# acromantids keepers



## macro junkie (Mar 26, 2008)

Well over the past few days my acromantids have shed from L1-L2 and i had mayby 5 that get stuck in the middle of sheding.but the ghots mantids on the other hand where fine..both in a room of 20-35% humidity..just wanted to hear from any one that keeps acromantids..do u find they need higher humidity?


----------



## Rob Byatt (Mar 26, 2008)

macro junkie said:


> Well over the past few days my acromantids have shed from L1-L2 and i had mayby 5 that get stuck in the middle of sheding.but the ghots mantids on the other hand where fine..both in a room of 20-35% humidity..just wanted to hear from any one that keeps acromantids..do u find they need higher humidity?


20-35 % is WAY too low for almost all mantids that are currently in stock.

50-60% is a safe minimum.

60-70% is good for most species.


----------



## Picho (Mar 26, 2008)

Well, I hold my acromantises in about 80-90% humidity, they always have lots of water drops in their containers.. and no problems with shedding... Problem lies in humidity.


----------



## macro junkie (Mar 26, 2008)

Rob Byatt said:


> 20-35 % is WAY too low for almost all mantids that are currently in stock.50-60% is a safe minimum.
> 
> 60-70% is good for most species.


yer.if u look in my signature i have alot of different species all in same room.i never have any shedding problems but each have there own sweetie jar with wet medium..i have 3 x 1 ft cages,1 has ghost,1 has acromantids and the other has chinese.my room is about 30% humidity.so the net is 30%.this is good for my idols but not for others..,i think i better put some wet moss on the flooring of the net cage in all 3..that should get humiderty up.i dont like to do that tho cause the nympths go missing in the moss  

well after a few months using the mantis place net cages the the zips are starting to brake.1 is allready broke


----------



## macro junkie (Mar 26, 2008)

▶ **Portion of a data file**
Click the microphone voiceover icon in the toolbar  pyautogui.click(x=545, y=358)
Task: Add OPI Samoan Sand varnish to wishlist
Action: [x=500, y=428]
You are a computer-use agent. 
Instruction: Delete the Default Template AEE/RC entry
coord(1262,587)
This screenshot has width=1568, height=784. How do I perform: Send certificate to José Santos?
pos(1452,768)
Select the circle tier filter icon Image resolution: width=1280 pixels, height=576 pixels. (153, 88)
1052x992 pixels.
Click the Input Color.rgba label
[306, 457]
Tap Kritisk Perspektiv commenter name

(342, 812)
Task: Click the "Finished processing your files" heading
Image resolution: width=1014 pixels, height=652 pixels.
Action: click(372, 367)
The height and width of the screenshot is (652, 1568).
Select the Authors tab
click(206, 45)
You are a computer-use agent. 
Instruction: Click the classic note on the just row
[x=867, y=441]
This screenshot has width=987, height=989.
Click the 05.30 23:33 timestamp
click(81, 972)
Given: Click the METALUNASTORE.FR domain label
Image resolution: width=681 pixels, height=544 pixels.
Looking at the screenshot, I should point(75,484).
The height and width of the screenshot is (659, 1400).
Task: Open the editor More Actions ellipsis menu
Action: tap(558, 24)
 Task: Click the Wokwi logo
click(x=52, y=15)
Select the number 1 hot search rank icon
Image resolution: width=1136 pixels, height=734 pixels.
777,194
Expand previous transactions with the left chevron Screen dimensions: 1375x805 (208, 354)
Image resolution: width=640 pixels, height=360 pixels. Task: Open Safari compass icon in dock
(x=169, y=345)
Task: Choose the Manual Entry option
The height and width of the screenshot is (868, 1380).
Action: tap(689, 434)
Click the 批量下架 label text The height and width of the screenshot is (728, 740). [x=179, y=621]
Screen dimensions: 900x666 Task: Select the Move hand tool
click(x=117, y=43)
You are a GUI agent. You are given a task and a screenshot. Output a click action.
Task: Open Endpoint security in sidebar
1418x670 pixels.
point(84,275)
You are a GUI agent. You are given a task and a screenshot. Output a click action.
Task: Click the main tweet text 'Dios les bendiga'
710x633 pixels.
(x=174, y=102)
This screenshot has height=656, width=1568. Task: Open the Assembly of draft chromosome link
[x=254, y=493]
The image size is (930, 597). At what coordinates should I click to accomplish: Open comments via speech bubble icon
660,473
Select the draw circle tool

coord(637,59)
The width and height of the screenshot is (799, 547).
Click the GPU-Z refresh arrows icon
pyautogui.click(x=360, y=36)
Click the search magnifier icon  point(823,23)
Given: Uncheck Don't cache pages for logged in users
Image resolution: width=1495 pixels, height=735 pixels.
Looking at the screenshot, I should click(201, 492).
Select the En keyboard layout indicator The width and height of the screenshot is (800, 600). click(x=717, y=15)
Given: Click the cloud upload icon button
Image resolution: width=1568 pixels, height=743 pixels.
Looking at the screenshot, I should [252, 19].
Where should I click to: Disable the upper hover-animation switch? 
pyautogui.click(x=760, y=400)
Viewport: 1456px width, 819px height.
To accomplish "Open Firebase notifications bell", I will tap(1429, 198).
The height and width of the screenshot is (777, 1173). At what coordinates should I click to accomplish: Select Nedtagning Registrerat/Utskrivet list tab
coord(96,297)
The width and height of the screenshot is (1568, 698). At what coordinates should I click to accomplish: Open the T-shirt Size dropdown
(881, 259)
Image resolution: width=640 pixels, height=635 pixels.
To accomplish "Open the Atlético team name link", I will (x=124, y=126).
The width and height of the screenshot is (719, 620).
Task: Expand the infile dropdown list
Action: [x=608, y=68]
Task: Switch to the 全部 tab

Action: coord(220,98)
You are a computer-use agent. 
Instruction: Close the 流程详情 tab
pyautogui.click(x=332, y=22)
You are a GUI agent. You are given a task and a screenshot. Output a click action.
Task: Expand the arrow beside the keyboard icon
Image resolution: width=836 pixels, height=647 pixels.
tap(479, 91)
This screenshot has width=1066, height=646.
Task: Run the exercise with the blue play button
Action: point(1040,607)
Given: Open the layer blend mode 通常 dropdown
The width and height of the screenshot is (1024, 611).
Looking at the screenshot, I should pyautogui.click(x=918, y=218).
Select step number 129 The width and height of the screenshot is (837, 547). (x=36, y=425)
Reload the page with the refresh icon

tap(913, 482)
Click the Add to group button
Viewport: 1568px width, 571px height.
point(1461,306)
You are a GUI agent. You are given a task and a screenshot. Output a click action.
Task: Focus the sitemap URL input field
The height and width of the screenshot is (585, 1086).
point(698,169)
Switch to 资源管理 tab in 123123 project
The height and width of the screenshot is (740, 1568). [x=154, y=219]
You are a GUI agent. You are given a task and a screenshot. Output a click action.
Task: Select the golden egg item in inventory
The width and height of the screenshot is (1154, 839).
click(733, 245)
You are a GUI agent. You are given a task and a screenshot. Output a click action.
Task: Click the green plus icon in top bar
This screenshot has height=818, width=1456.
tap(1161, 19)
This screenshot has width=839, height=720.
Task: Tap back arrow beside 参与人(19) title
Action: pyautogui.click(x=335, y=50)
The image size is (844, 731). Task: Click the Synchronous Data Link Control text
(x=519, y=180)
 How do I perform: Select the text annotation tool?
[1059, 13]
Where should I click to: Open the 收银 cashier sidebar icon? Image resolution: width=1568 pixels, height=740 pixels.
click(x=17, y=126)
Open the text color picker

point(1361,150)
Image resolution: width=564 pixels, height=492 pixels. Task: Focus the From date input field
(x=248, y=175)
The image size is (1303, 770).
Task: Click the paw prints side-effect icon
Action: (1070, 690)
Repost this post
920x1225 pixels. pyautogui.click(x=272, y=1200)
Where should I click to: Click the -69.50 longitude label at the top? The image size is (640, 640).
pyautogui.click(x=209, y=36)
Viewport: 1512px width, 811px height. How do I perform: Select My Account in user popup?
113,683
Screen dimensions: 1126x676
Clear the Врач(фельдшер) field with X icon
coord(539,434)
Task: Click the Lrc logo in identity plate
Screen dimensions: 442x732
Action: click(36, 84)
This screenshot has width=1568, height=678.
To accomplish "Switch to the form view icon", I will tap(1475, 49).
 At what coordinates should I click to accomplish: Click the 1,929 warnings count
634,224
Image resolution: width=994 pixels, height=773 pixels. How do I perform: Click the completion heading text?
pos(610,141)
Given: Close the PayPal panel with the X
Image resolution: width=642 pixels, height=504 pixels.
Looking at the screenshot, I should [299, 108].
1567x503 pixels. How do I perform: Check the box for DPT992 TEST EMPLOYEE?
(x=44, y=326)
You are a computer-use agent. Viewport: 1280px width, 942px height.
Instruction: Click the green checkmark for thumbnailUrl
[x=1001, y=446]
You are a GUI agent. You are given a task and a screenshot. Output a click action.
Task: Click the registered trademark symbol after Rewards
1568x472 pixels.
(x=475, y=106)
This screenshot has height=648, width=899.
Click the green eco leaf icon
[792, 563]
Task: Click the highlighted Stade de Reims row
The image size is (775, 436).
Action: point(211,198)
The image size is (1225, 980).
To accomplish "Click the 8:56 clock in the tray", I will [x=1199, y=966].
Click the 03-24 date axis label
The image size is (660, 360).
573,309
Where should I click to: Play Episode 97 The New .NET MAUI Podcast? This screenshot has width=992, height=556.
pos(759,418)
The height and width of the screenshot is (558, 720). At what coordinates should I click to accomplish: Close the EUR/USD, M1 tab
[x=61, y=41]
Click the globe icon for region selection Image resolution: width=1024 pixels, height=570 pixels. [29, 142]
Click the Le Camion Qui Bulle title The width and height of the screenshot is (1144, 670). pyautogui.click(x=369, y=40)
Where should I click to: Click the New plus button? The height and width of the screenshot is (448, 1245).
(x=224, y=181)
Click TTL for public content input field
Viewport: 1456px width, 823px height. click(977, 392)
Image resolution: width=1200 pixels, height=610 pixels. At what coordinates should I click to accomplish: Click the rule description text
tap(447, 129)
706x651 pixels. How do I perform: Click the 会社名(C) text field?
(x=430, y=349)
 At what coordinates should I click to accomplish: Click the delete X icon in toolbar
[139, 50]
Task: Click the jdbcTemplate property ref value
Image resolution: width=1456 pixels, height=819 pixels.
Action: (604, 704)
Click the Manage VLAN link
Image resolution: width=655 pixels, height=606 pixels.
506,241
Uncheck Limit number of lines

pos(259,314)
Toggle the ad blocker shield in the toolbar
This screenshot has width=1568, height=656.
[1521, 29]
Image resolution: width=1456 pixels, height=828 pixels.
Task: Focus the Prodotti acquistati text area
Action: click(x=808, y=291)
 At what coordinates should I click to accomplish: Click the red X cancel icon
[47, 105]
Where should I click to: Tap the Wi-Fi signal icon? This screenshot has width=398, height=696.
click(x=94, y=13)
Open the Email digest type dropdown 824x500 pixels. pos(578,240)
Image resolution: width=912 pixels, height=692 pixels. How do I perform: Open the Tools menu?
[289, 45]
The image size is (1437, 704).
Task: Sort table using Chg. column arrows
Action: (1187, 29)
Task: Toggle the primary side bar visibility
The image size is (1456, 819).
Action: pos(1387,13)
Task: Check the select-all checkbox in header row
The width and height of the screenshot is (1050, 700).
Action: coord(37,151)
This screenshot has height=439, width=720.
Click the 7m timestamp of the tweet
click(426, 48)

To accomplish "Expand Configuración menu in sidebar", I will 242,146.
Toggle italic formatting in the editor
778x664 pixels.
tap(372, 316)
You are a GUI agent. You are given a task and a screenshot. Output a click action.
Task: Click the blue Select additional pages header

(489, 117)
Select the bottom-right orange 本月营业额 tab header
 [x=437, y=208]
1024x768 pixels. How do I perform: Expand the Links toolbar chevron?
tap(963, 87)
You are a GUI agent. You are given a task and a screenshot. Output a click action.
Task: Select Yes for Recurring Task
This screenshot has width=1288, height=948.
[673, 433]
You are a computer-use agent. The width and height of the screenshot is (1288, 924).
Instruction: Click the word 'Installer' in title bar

▶ **TASKS TO PERFORM**
**a)** Translate the sentence "60-70% is good for most species." from the mantis humidity thread into Spanish.
**b)** Go on with the forum thread on humidity for keeping mantids, starting where it stops.

▶ **ANSWERS TO THE EXERCISE**
**a)** Un 60-70 % es bueno para la mayoría de las especies.

**b)**
Picho said:


> Well, I hold my acromantises in about 80-90% humidity, they always have lots of water drops in their containers.. and no problems with shedding... Problem lies in humidity.


yer i know it was humdierty.think i better go get big bag of vermiculite tomorrow,i have moss but like i said above they tend to get lost in it,


----------



## mrblue (Mar 27, 2008)

i cant quote hard numbers as i havent had a hygrometer for years and years, and it wouldnt really be practical or (i assume) accurate to measure the humidty insdie the little plastic cups i kept my acromantis in. however i will say they never had problems moulting, and i sprayed them every couple of days or so, and they would always seem pretty glad about the water (starting to lick/suck/whatever it up as soon as i started spraying, spending ages sucking it off twigs and container sides) so i assume they would have preferred a higher humidity to what i was giving them.


----------



## hibiscusmile (Mar 27, 2008)

Yes you are right, they are readily taking all the water that you give them so spray them more often, a lot of mine I spray every other day, at least somewhere in their cages. They always want it so I let them have it. Only a few don't. But this species seems to like their water.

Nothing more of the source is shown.